A Tale of Two Cities, a story of revolution, revenge and sacrifice, is one of Charles Dickens' most exciting novels. Set against the backdrop of the French Revolution, it tells the story of a family threatened by the terrible events of the past.
Dr Manette, wrongly imprisoned in the Bastille for eighteen years, is finally released and reunited with his daughter Lucie who, despite her French ancestry, has been brought up in London. Lucie falls in love with Charles Darnay, who has abandoned both wealth and title in France because of his political convictions. When revolution breaks out in Paris, Darnay returns to the city to help an old family servant, but is soon arrested because of the crimes committed by his relations. Lucie, aided by young lawyer, Sydney Carton, follows him across the Channel, thus putting all their lives in danger.

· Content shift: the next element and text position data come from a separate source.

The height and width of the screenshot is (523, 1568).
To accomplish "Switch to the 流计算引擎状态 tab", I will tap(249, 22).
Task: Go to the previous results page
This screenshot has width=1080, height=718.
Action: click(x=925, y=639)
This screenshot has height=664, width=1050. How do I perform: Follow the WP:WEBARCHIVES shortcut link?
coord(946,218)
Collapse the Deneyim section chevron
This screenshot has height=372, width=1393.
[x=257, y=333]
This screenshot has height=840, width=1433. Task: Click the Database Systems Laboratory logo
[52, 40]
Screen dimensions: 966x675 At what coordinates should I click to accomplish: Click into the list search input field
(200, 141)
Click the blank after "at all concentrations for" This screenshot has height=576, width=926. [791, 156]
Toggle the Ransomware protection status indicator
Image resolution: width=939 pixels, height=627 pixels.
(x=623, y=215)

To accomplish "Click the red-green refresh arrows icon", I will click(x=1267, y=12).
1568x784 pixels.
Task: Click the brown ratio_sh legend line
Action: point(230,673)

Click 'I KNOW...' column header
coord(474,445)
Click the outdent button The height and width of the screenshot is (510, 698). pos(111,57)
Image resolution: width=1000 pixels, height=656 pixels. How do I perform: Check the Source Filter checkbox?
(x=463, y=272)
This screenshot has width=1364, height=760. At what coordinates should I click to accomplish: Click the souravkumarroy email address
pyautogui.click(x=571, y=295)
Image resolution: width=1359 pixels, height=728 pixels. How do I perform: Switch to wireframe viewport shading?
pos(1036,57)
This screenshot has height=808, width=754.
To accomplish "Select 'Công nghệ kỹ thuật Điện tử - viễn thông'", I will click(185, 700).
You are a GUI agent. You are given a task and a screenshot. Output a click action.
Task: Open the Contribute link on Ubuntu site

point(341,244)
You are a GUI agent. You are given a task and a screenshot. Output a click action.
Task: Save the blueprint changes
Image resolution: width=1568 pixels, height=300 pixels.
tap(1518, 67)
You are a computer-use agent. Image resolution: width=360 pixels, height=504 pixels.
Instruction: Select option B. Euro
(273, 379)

With an afterword by Sam Gilpin.
Designed to appeal to the booklover, the Macmillan Collector's Library is a series of beautiful gift editions of much loved classic titles. Macmillan Collector's Library are books to love and treasure.
About the Author
Charles Dickens was born in 1812 near Portsmouth, where his father worked as a clerk. Living in London in 1824, Dickens was sent by his family to work in a blacking-warehouse, and his father was arrested and imprisoned for debt. Fortunes improved and Dickens returned to school, eventually becoming a parliamentary reporter. His first piece of fiction was published by a magazine in December 1832, and by 1836 he had begun his first novel, The Pickwick Papers. He focused his career on writing, completing fourteen highly successful novels including Great Expectations, Oliver Twist and Bleak House, as well as penning journalism, shorter fiction and travel books. He died in 1870.